Александр Данилыч, которому жена, давясь счастливыми слезами, сказала, что будет ребёнок, сначала почему-то испугался так сильно, что Александра Самсоновна сникла: этого она совсем не ждала.
– Когда? – спросил он, хотя это было глупым и ребяческим вопросом.
– К Рождеству, – ответила Александра Самсоновна.
Он обнял её, стиснул обеими руками.
– Дай мне слово, Саша, что, если со мной что-то случится, ты уедешь отсюда к моим сёстрам в Саратов, потому что они помогут тебе
– Откуда ты знаешь, что
– Знаю. Так ты даёшь слово?
– Но, Шура, постой!

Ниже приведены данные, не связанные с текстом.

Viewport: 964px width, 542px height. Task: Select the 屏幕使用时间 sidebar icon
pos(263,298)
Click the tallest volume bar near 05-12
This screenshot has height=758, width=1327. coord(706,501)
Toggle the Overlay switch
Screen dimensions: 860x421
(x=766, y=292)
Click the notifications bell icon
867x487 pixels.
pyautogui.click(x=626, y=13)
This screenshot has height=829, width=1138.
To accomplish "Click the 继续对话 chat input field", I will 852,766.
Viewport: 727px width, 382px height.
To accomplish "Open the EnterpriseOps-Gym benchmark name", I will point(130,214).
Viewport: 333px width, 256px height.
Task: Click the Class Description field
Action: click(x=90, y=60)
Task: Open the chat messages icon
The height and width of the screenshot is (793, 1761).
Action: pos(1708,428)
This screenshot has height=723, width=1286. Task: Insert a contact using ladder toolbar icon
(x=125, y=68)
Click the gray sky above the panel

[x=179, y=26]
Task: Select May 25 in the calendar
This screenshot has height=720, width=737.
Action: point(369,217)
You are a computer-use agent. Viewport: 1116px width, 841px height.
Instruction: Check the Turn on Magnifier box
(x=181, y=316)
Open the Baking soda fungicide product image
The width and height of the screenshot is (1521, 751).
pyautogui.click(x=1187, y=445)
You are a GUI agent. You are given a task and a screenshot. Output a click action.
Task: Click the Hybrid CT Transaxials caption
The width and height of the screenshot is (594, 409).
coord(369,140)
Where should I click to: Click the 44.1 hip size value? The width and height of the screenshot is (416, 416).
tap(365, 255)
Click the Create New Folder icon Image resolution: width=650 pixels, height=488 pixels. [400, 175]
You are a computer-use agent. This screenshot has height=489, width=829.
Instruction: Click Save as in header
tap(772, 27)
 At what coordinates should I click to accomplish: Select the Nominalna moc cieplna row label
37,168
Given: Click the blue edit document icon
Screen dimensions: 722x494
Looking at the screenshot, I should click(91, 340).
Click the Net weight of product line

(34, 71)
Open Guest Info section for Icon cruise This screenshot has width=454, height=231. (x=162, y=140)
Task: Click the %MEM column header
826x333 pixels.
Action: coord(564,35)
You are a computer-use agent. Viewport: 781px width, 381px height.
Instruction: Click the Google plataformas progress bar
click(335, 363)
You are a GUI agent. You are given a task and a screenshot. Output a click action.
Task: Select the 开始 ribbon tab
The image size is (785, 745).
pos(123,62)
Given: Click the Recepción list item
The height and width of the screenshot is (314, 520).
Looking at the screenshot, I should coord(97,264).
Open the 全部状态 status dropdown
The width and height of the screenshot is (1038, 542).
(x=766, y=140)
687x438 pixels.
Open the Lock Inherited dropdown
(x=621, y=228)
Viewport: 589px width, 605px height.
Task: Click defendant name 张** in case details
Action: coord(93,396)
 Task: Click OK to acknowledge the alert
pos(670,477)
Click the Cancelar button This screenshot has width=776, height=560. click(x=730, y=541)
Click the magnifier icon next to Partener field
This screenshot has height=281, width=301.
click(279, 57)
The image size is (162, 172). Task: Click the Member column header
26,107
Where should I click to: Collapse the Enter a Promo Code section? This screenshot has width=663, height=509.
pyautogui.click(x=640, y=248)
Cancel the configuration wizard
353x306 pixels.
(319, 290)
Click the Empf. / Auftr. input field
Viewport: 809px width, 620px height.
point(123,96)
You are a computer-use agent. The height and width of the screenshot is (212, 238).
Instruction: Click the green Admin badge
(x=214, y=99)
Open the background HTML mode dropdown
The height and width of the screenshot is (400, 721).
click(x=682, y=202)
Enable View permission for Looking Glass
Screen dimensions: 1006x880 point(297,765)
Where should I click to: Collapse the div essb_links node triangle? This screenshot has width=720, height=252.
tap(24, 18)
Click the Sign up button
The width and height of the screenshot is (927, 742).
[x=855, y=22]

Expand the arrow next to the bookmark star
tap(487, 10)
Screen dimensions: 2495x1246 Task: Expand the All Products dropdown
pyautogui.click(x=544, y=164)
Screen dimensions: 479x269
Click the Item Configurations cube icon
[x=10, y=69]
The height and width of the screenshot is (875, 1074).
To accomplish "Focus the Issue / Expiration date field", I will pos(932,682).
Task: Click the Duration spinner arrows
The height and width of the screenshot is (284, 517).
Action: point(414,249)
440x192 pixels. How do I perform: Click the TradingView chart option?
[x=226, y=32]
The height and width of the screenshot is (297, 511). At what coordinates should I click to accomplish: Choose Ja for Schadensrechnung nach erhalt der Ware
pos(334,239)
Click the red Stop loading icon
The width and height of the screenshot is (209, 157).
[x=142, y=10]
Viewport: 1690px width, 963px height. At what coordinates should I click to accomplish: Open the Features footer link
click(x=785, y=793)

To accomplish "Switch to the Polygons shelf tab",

Что же может случиться?
– Даёшь ты мне слово? – упрямо повторил муж.
– Даю, – прошептала Александра Самсоновна и услышала, как прямо в горле Александра Данилыча, к которому она прижималась лицом, стучало его всполошённое сердце.
Счастливее этого лета, вернее, неполных двух месяцев лета, не было в жизни Александры Самсоновны времени. Она даже не обращала внимания на то, что муж её всё время куда-то отлучался, часто ночевал в городе, откуда возвращался с воспалёнными и встревоженными глазами. Никакой
Девочки старались вовсю. На огороде уже рос зелёный лук, поспела клубника, и ждали крыжовника. В реке оказалось не то чтобы очень много рыбы, но кое-что было, и раков искали в песке, и улиток, поскольку Александра Самсоновна рассказала девочкам, что в Париже, например, не только не брезгуют такой водяной и невзрачною мелочью, но очень смакуют, едят во всех видах.
– Они и лягушек едят там! Вот люди! – вздохнула Надя Бестужева. – Мне брат говорил.